Records from a dataset
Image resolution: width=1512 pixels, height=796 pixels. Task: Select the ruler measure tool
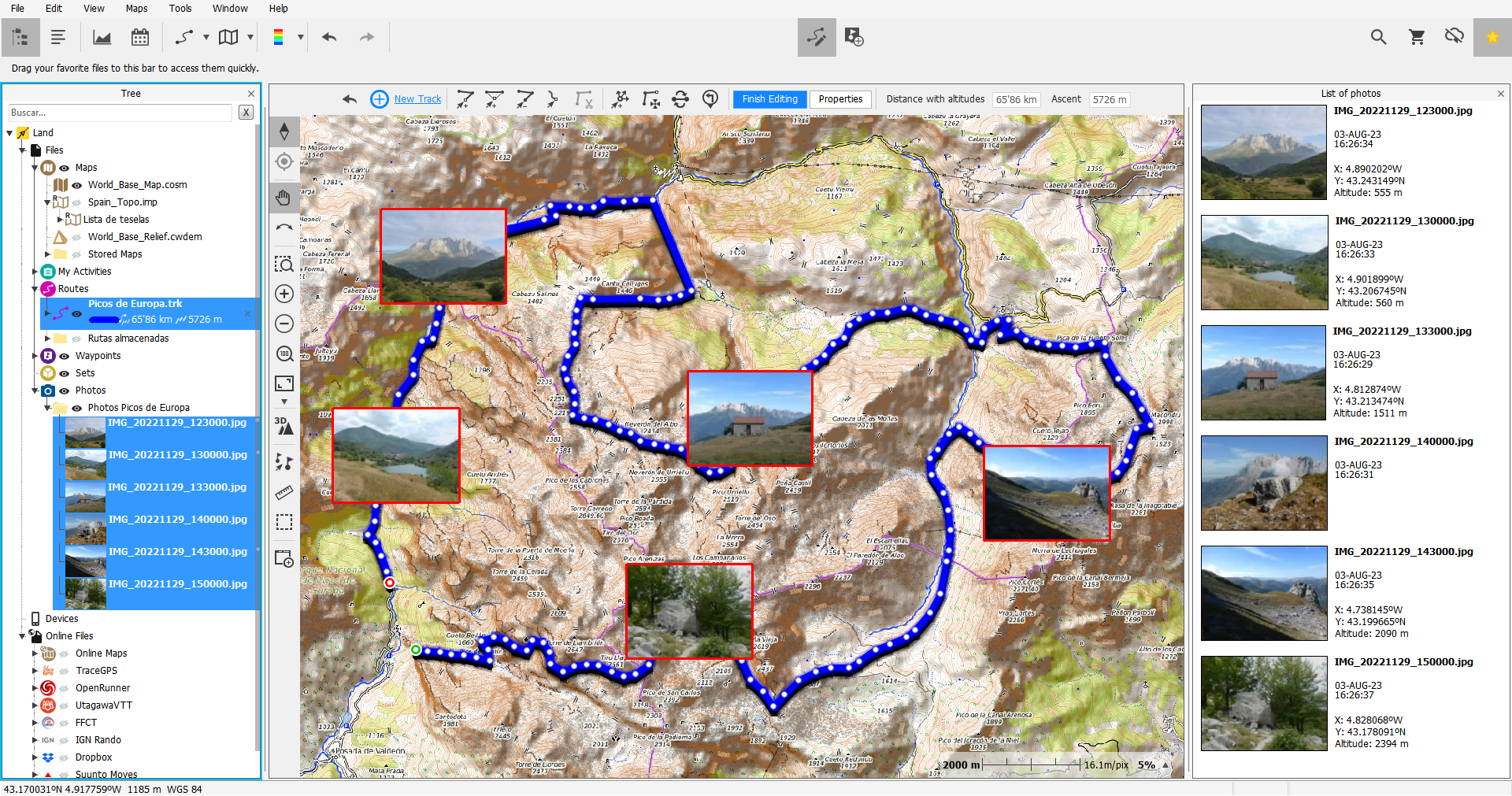(x=284, y=493)
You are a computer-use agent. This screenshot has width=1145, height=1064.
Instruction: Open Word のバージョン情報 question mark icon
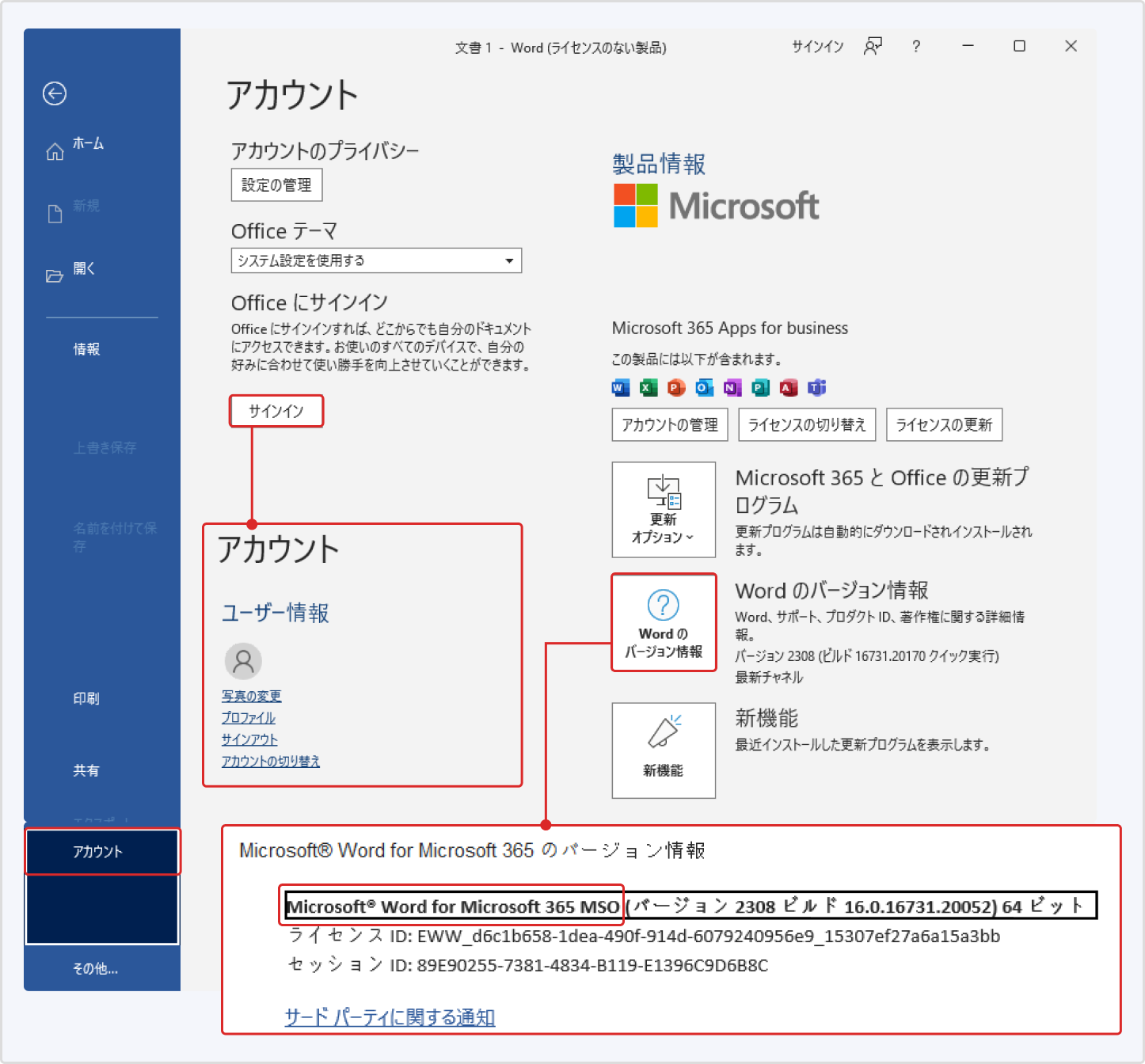[x=663, y=606]
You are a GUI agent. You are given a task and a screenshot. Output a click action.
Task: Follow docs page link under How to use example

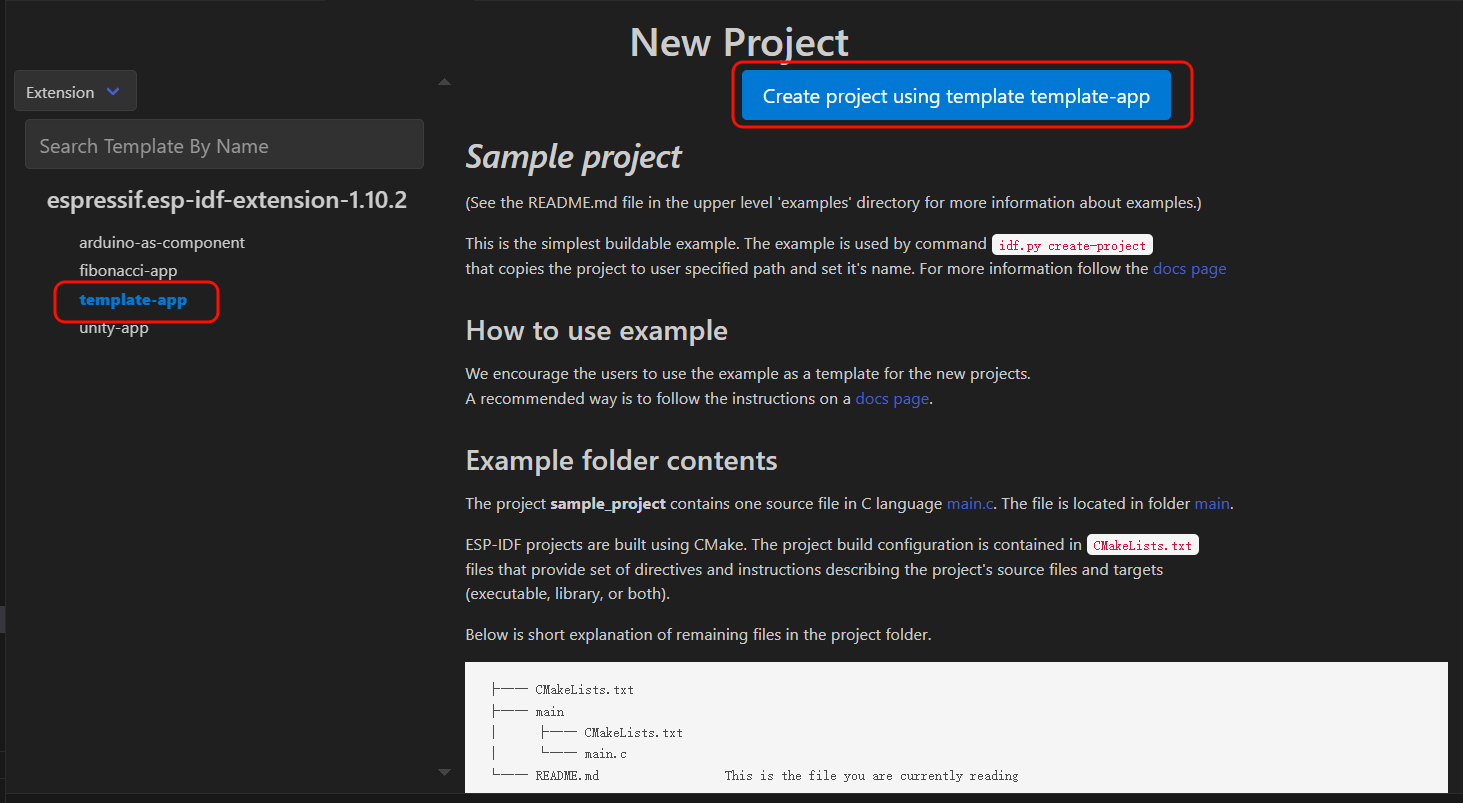pos(892,399)
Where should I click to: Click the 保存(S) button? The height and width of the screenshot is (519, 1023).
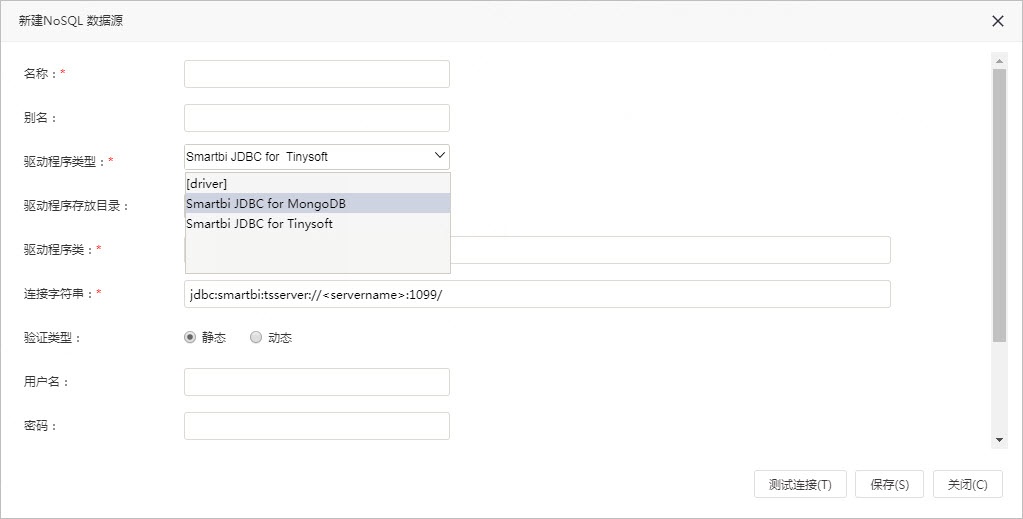pos(889,484)
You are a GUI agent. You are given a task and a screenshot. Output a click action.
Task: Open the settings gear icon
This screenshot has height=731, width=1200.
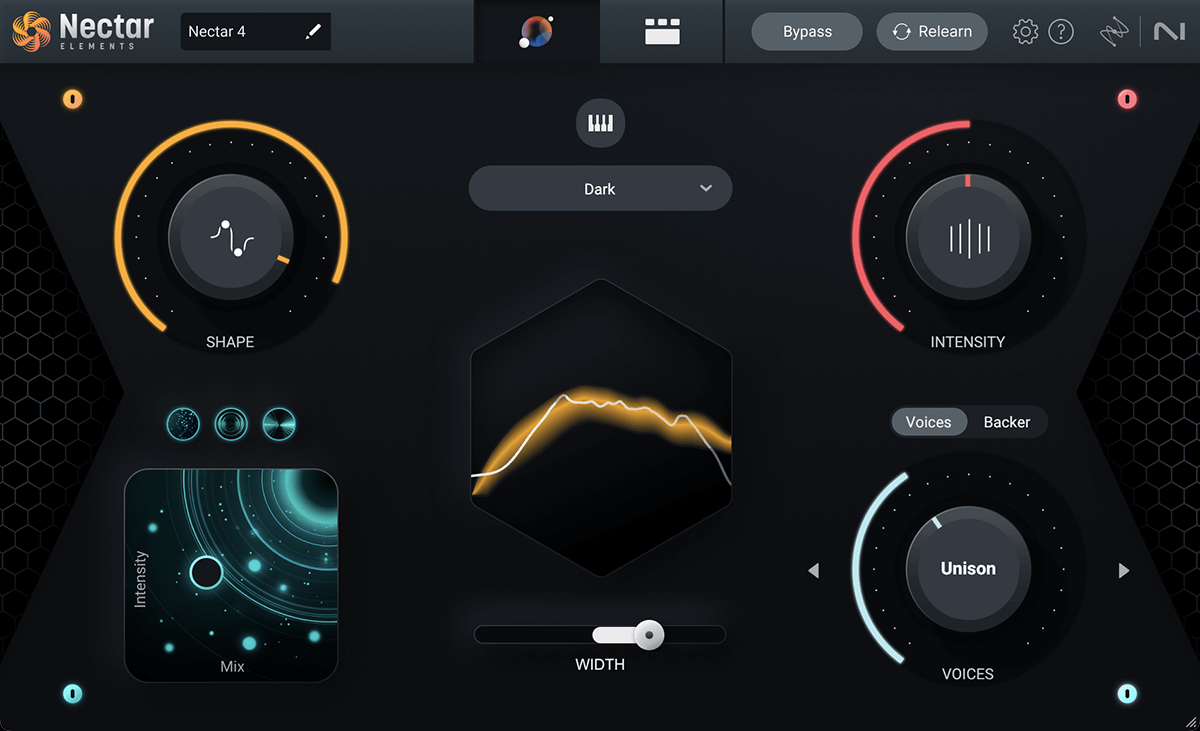click(x=1025, y=31)
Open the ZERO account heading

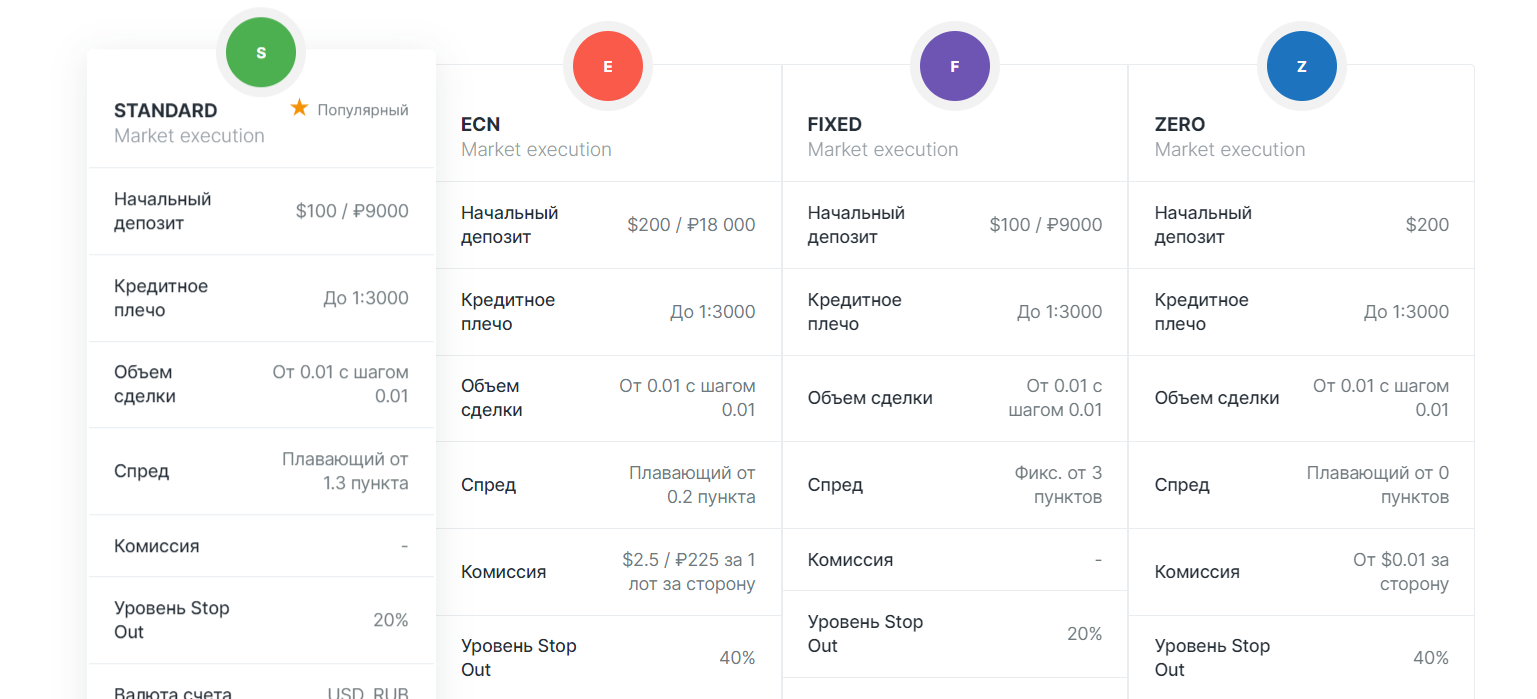[x=1180, y=124]
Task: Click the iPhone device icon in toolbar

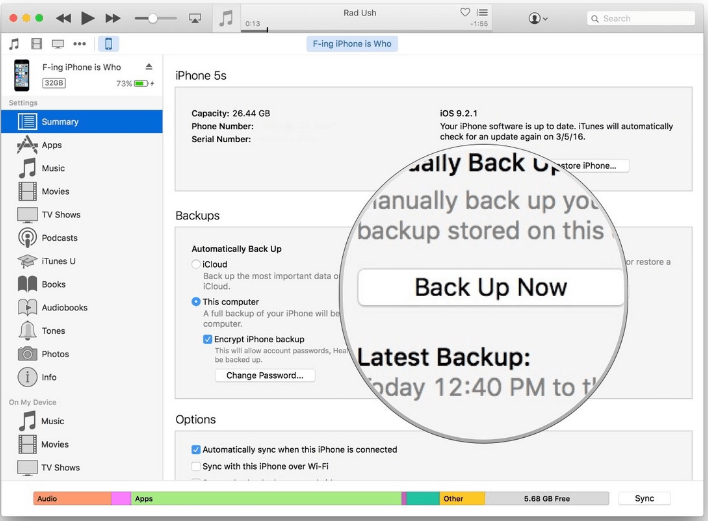Action: (x=108, y=44)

WORK ITEM:
For this exercise, print all of the entries exactly as they appear, but without pictures.

SOLUTION TO THE EXERCISE:
Image resolution: width=1512 pixels, height=796 pixels. Task: Select the ruler measure tool
(x=284, y=493)
You are a computer-use agent. This screenshot has width=1145, height=1064.
Instruction: Open Word のバージョン情報 question mark icon
[x=663, y=606]
You are a GUI agent. You are given a task and a screenshot. Output a click action.
Task: Follow docs page link under How to use example

pos(892,399)
Where should I click to: Click the 保存(S) button? The height and width of the screenshot is (519, 1023).
pos(889,484)
You are a GUI agent. You are given a task and a screenshot. Output a click action.
Task: Open the settings gear icon
This screenshot has height=731, width=1200.
click(x=1025, y=31)
Open the ZERO account heading

[x=1180, y=124]
Task: Click the iPhone device icon in toolbar

Action: (x=108, y=44)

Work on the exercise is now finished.